My husband has begun his own business and is working very long hours to build it up. I am winding down my career, and am very happy to take on the chief responsibility for our continued parties and dinners, so he can get some rest.
But apparently our new arrangement is not acceptable. One woman, a very long-time friend, pointed out at two recent dinner parties that my husband hadn't helped to put on the dinner. Her tone was very hostile. We did not invite her to our last party and did not accept a recent invitation from her, just saying we had other plans. (I have thought of calling her personally, but am not sure how that would go.) Another friend has commented, but fortunately only to me and not at the dinner table.
I don't want to keep limiting my invitation list, and would also like to avoid having to explain or apologize for our new shift. My husband is very sensitive about "being insulted in his own house." Is there anything you can suggest?
GENTLE READER: Miss Manners is old enough to remember when this sort of insult was commonplace -- with one small difference. It was a husband who did cook, clean or otherwise participate in running the household at whom scorn and scolding were then directed.
Doing so was rude then, and it is rude now. To chastise one's hosts is unspeakable, and to interfere in how wife and husband choose to run their household and their lives makes it even less speakable, as it were.
While such impertinence is ample reason for striking someone from your guest list, busybodiness is rampant, and Miss Manners doesn't want to kill your social life. The alternate choice is to defend him, but not by saying, "Oh, I don't mind," which would only make it worse. Say, "He and I divide our work as we see fit. I'm sorry it displeases you, but that is the way we do things."
Anyone who fails to fall into an embarrassed silence, but rather continues by telling you how you should do things, really must be dropped.
DEAR MISS MANNERS: My husband and I stopped at a restaurant where the hostess asked for a name for our party.
Instead of writing the name I told her, she wrote an obscenity that sounds similar to my husband's last name.
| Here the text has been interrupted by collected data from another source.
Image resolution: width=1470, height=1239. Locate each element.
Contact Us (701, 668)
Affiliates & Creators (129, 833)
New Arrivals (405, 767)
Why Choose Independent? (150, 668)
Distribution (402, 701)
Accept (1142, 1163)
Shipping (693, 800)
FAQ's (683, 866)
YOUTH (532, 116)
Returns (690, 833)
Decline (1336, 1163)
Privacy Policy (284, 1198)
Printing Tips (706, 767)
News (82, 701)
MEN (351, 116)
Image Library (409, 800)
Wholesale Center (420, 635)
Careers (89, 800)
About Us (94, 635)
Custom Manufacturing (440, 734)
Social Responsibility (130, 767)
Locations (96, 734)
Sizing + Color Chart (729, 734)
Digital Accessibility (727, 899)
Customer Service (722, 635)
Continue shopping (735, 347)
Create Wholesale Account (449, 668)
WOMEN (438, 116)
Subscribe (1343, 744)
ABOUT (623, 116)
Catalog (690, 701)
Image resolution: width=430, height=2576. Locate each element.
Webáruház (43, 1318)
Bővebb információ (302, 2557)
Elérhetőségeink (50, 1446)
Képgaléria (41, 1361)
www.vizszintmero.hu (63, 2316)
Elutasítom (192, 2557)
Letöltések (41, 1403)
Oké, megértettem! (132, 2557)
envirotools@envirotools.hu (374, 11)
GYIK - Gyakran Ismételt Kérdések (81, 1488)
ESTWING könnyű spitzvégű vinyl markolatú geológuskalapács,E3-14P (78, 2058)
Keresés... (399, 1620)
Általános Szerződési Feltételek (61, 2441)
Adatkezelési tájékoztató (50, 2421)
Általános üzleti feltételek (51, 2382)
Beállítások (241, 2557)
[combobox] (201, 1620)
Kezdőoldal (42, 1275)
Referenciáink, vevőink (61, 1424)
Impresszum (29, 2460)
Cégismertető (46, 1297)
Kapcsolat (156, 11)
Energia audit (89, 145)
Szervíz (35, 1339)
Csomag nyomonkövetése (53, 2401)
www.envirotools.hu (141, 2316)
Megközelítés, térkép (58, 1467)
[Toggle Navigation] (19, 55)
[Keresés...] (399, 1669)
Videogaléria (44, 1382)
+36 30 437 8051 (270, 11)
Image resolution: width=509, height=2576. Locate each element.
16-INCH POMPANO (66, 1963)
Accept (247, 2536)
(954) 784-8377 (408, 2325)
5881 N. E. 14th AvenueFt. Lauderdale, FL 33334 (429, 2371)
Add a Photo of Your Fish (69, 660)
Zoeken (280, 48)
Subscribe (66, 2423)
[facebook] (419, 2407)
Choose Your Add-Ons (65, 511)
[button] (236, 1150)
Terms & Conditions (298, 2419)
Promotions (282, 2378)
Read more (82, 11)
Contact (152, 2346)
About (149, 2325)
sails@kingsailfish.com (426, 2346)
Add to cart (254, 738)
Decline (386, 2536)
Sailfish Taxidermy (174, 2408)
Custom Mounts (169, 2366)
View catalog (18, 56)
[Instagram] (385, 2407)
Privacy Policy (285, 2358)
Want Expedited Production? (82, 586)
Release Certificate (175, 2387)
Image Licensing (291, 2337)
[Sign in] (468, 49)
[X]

There were several other restaurants nearby, so my husband and I chose to leave.
Would it have been more proper to tell the hostess, "Excuse me, but that obscenity you wrote is not the name of our party," to point at the obscenity and ask her to cross it off her list, or to stick around and snicker with the rest of the guests when the name was announced?
GENTLE READER: They wouldn't just snicker -- they would whip around to see who it was who had such a name. And what would you do then? Take a bow?
Of course you should have corrected the hostess. Miss Manners requires people to give -- or to pretend to give -- others the benefit of the doubt when there is a possibility of an honest mistake. But as she has her doubts about this one, she would have allowed you to say it in an icy tone.